▶ [What is required]:
Find the line containing "At what coordinates should I click to accomplish: Click", then print it and each line after it through the end of the listing exactly, with no pictures.

▶ [Record extracts]:
---*---

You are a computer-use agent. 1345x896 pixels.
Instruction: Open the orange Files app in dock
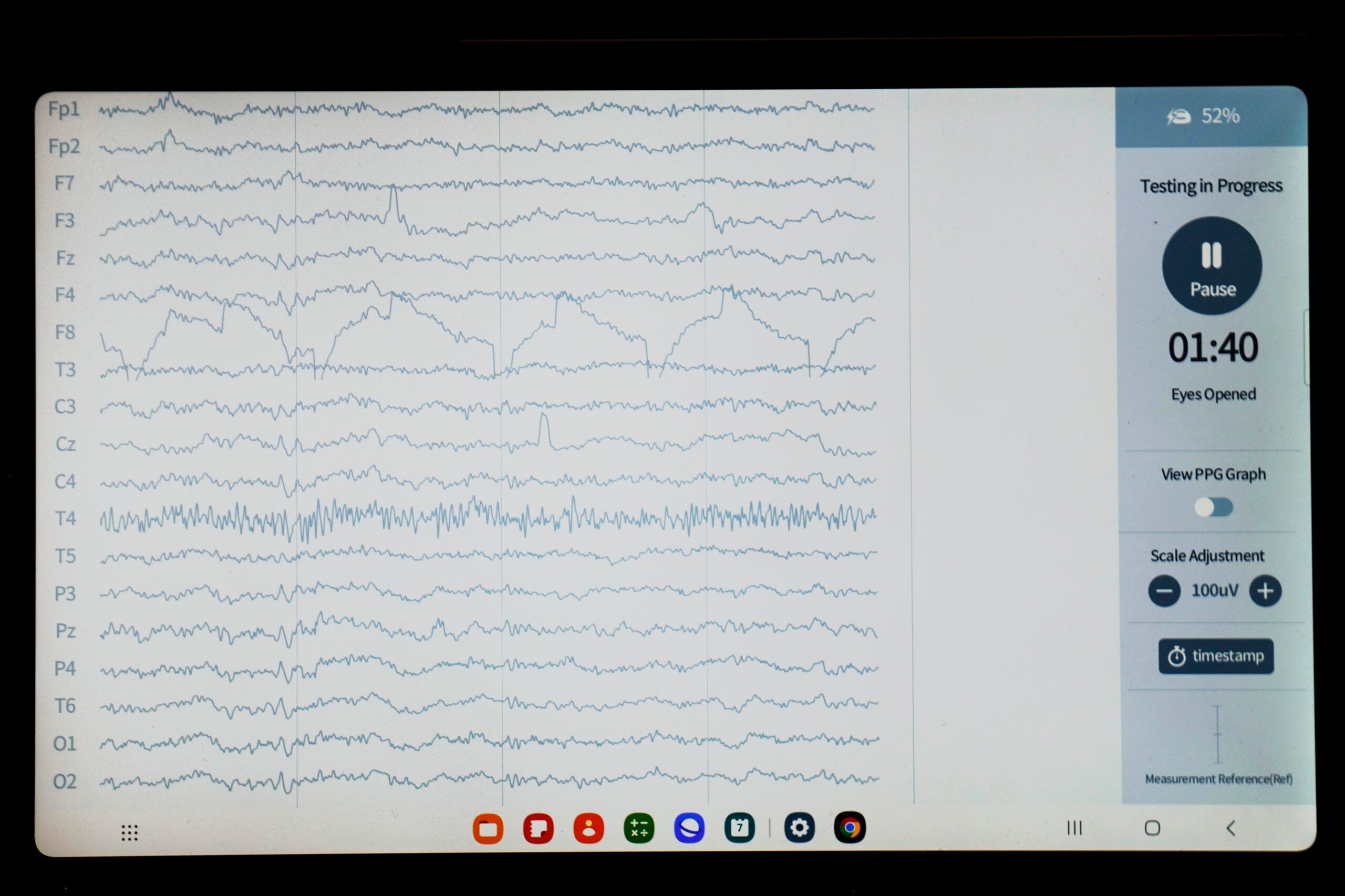[488, 829]
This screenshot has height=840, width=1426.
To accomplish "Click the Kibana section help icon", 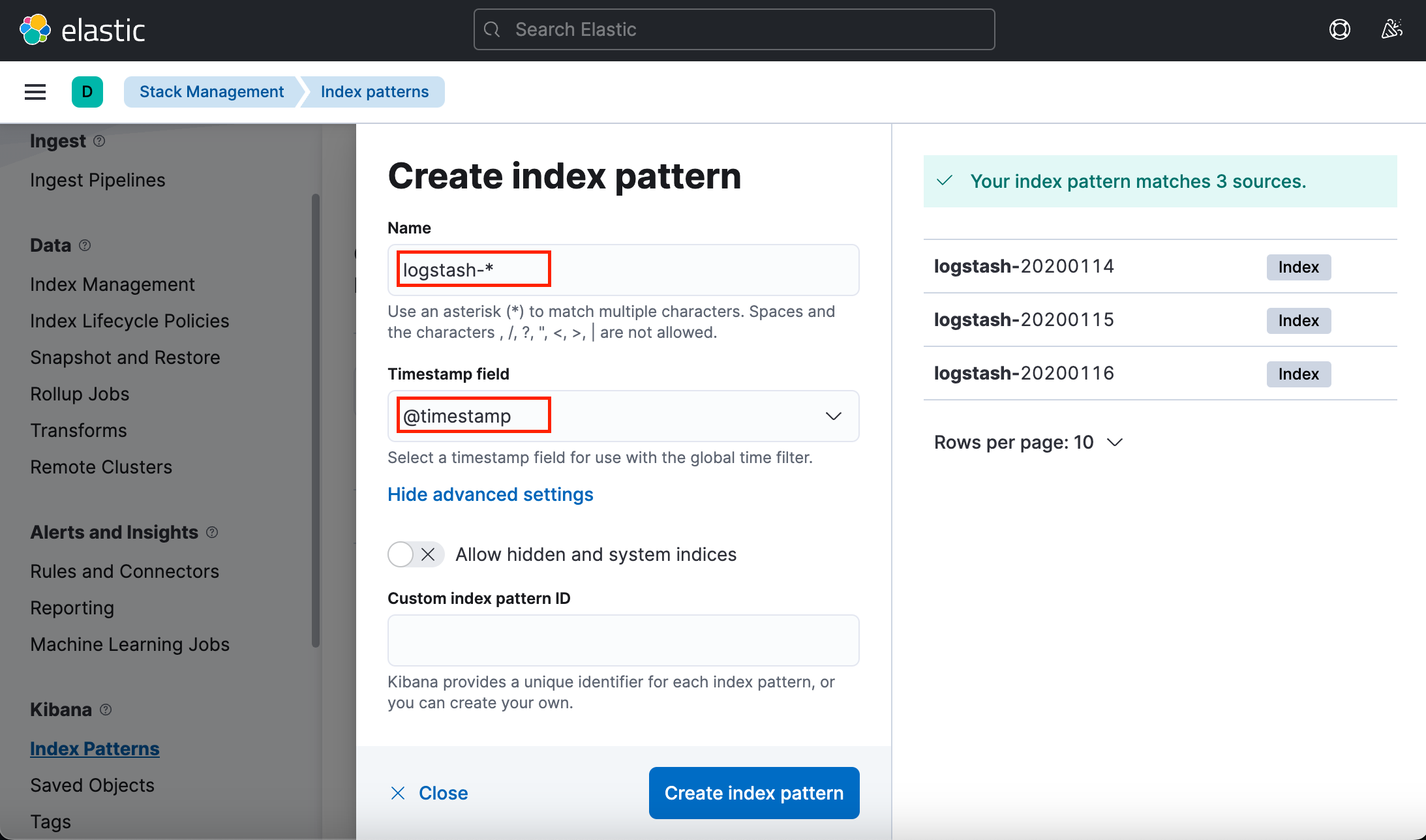I will pos(106,710).
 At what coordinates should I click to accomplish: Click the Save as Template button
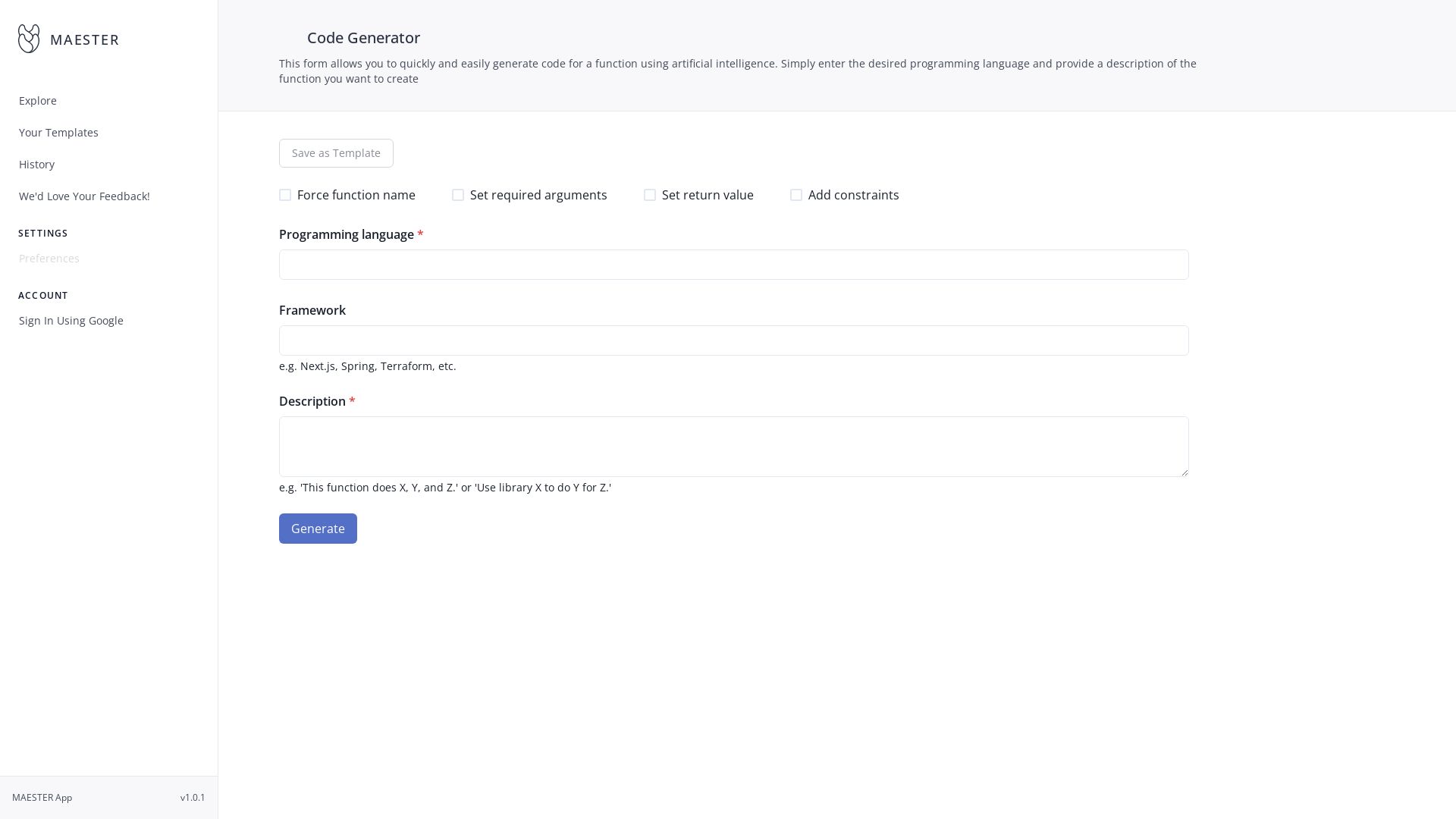(x=336, y=152)
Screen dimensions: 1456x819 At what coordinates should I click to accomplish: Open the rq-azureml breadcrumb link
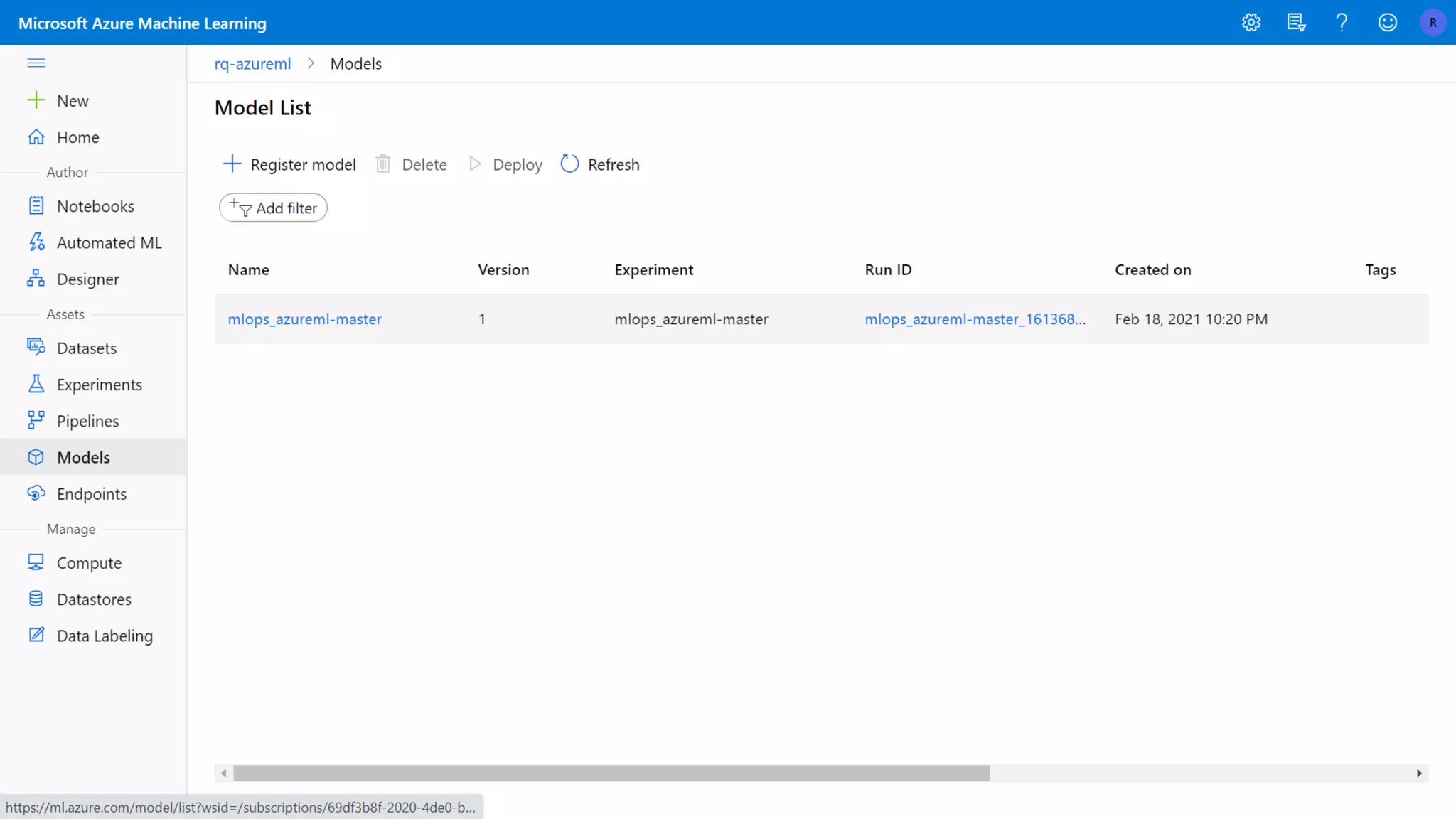point(252,64)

---*---

▶ [Answer space]:
 At what coordinates should I click to accomplish: Click the Save as Template button
(x=336, y=152)
Screen dimensions: 1456x819 At what coordinates should I click to accomplish: Open the rq-azureml breadcrumb link
point(252,64)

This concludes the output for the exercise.